As citizens begin authorizing AI agents to act for them across government services, the agency has to establish that any given delegation is genuine, still in force, and limited to what the citizen actually granted.

The identity and authorization infrastructure it has was built for a person proving they are who they say, not for a person handing scoped authority to a piece of software and later withdrawing it.
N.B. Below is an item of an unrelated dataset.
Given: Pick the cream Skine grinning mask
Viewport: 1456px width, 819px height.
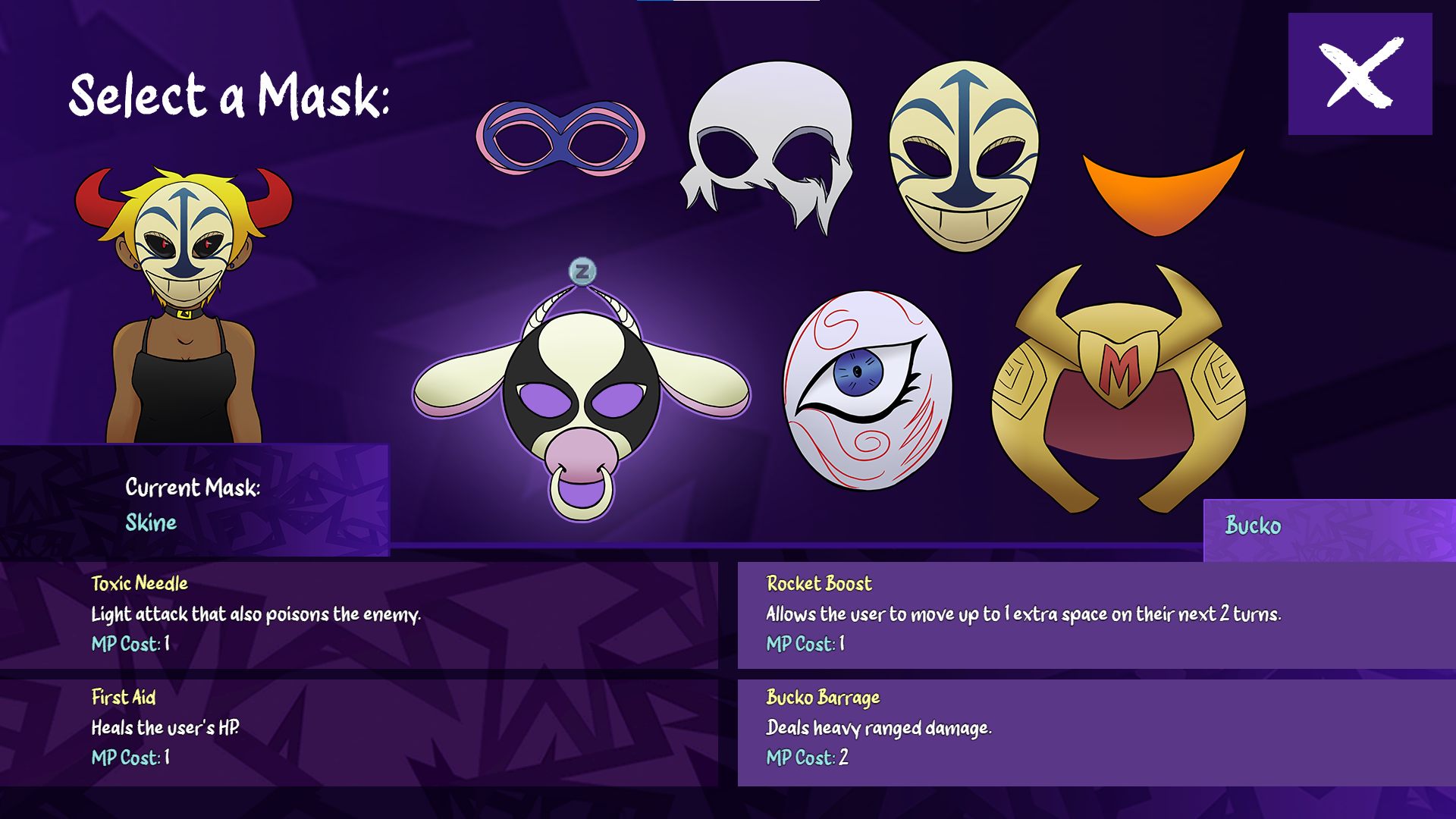Looking at the screenshot, I should click(964, 156).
That gap widens as the same agent acts for one citizen across many services and as the stakes of a delegated action rise.

02 Design challenge

Let a citizen grant scoped, revocable, time-bound authority to an agent.

Make sure the citizen, not the agent, stands behind a sensitive or irreversible action, to a degree proportionate to the stakes.

Let an agency verify that grant is real, current, and bounded without contacting the citizen in real time.

Keep a path open for people who can't set up or operate an agent, or who must act through a trusted person instead.

Patterns in this territory

11 shown

2.1

Fine-grained scope negotiation

A consent screen that renders a scope object as a plain-language permission a citizen can grant or narrow, with a sensible default bundle.

Live surface

2.2

Digital power of attorney

An attorney-facing screen that mints a time-limited, organization-specific access code from a registered delegation, which a relying organization enters to verify authority.

2.3

Consumer data rights consent flows

A bank-hosted consent screen reached by redirect that lists the requested scopes in plain language and feeds a standing consent dashboard for review and revocation.

2.4

Consent receipts and records

A delegation receipt screen that renders the machine-readable consent record as a plain-language summary of scope, parties, temporal bounds, and an action log.

2.5

Delegation registries

A delegation-management dashboard backed by a verification service that agencies query to confirm an agent's authority and revocation status in real time.

2.6

Identity binding to verified identity

An identity-provider flow that issues a delegation credential binding a verified citizen identity to an agent operator, which relying agencies verify.

2.7

Step-up re-authorization for sensitive actions

A government service that classifies each requested action by sensitivity and, for sensitive ones, pauses the agent and pushes a confirmation or re-authentication challenge to the citizen.

2.8

Nominated-agent authorization model

A client-authenticated nomination screen that registers a chosen agent at a typed authorization level, supporting several concurrent agents for different services.

2.9

User-defined access policies

A policy-management console where a citizen sets conditional sharing rules in advance that the authorization server evaluates when an agent later requests access.

2.10

Healthcare delegation models

An advance-directive style flow that records a primary and secondary agent with explicit excluded actions and stores the credential where clinical or institutional workflows can read it.

2.11

Managed agent identity

A plain-language agent-management interface layered over a cryptographic identity protocol, showing what the agent may do, what it has done, and a stop control.